Neural Networks as Kernel Learners: The Silent Alignment Effect

TL;DR

This paper introduces the silent alignment phenomenon in neural networks, showing how they can evolve their tangent kernel during training to perform kernel-like learning with data-dependent kernels, especially in the rich feature regime.

Contribution

It uncovers the silent alignment effect, demonstrating how neural networks develop data-dependent kernels during training, with analytical insights for linear networks and empirical evidence for deep networks.

Findings

Silent alignment occurs in homogenous networks with small initialization.

The tangent kernel develops a low-rank structure early in training.

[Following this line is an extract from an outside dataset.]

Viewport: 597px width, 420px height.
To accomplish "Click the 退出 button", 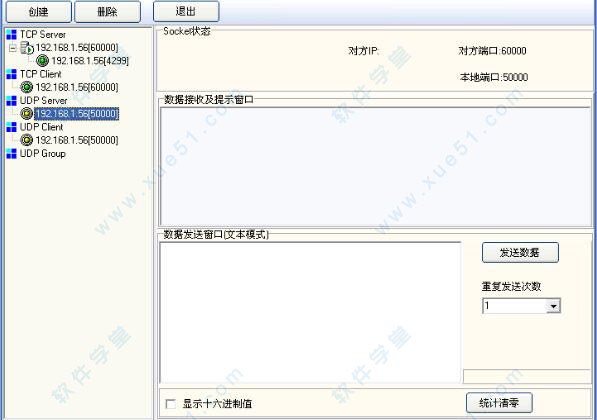I will click(x=186, y=11).
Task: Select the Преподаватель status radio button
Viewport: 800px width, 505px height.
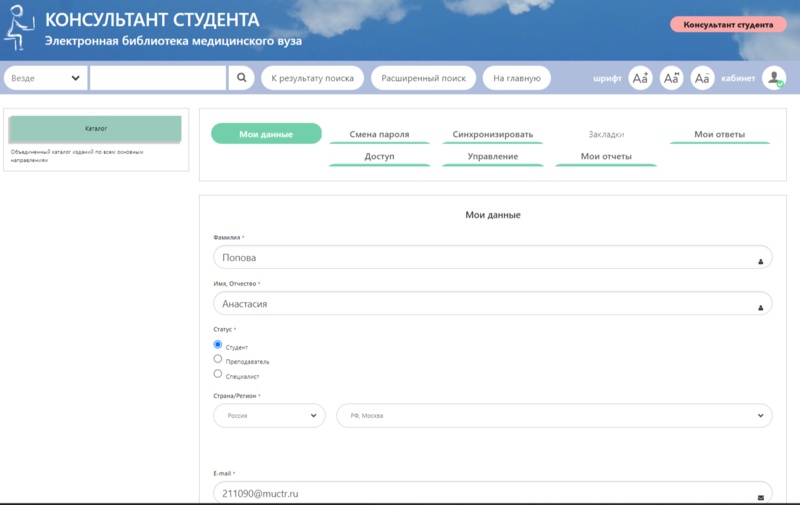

Non-whitened data can weaken the silent alignment effect.

Abstract

Neural networks in the lazy training regime converge to kernel machines. Can neural networks in the rich feature learning regime learn a kernel machine with a data-dependent kernel? We demonstrate that this can indeed happen due to a phenomenon we term silent alignment, which requires that the tangent kernel of a network evolves in eigenstructure while small and before the loss appreciably decreases, and grows only in overall scale afterwards. We show that such an effect takes place in homogenous neural networks with small initialization and whitened data. We provide an analytical treatment of this effect in the linear network case. In general, we find that the kernel develops a low-rank contribution in the early phase of training, and then evolves in overall scale, yielding a function equivalent to a kernel regression solution with the final network's tangent kernel. The early spectral learning of the kernel depends on the depth. We also demonstrate that non-whitened data can weaken the silent alignment effect.